= Work required =
Please offset every coordinate in the answers by 141 and write out again the lines starting with the line with "Task: Open the Insert Element dropdown" and going on through the line with "Action: [83, 198]", requests included. Reproduce only those lines.

= Material for this task =

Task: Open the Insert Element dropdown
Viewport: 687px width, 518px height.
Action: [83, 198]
--
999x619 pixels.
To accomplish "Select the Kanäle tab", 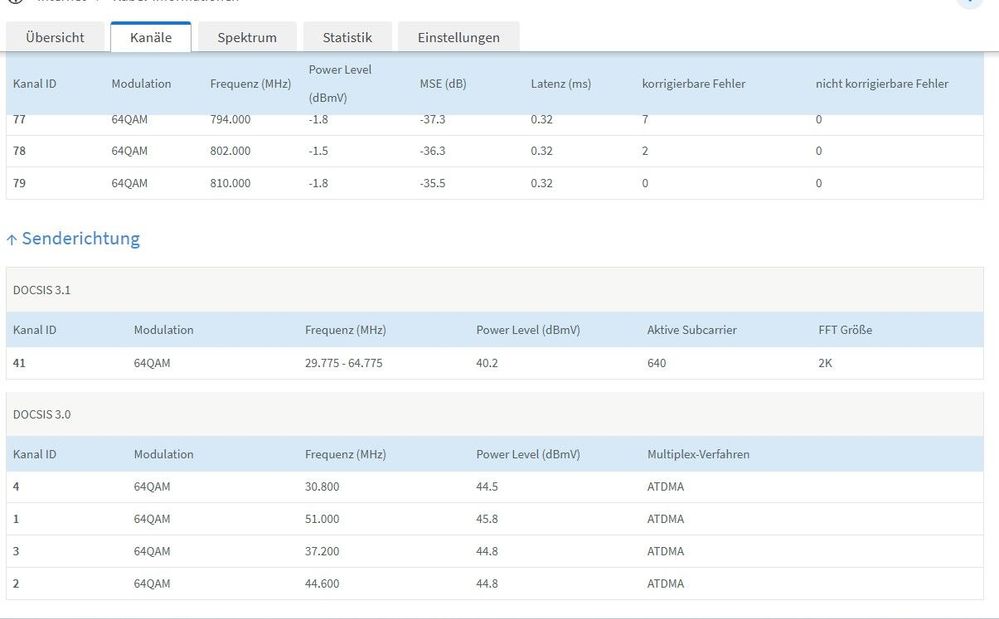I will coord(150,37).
==
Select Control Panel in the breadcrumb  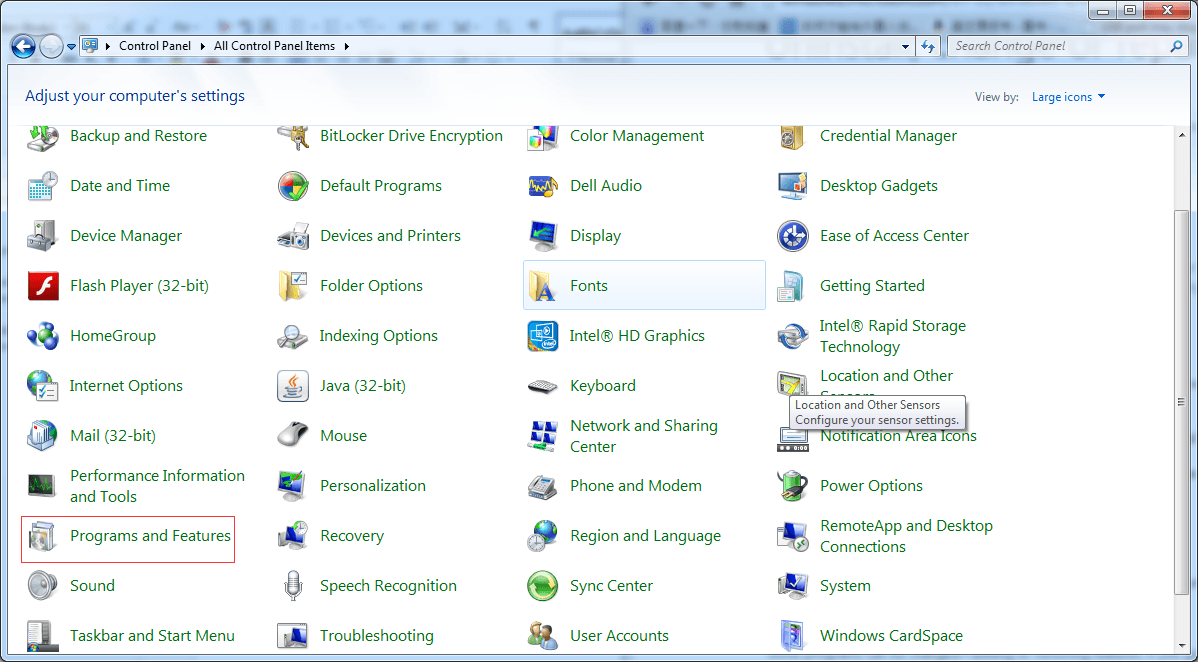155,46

= Exercise response =
Task: Open the Insert Element dropdown
Viewport: 687px width, 518px height.
Action: [224, 339]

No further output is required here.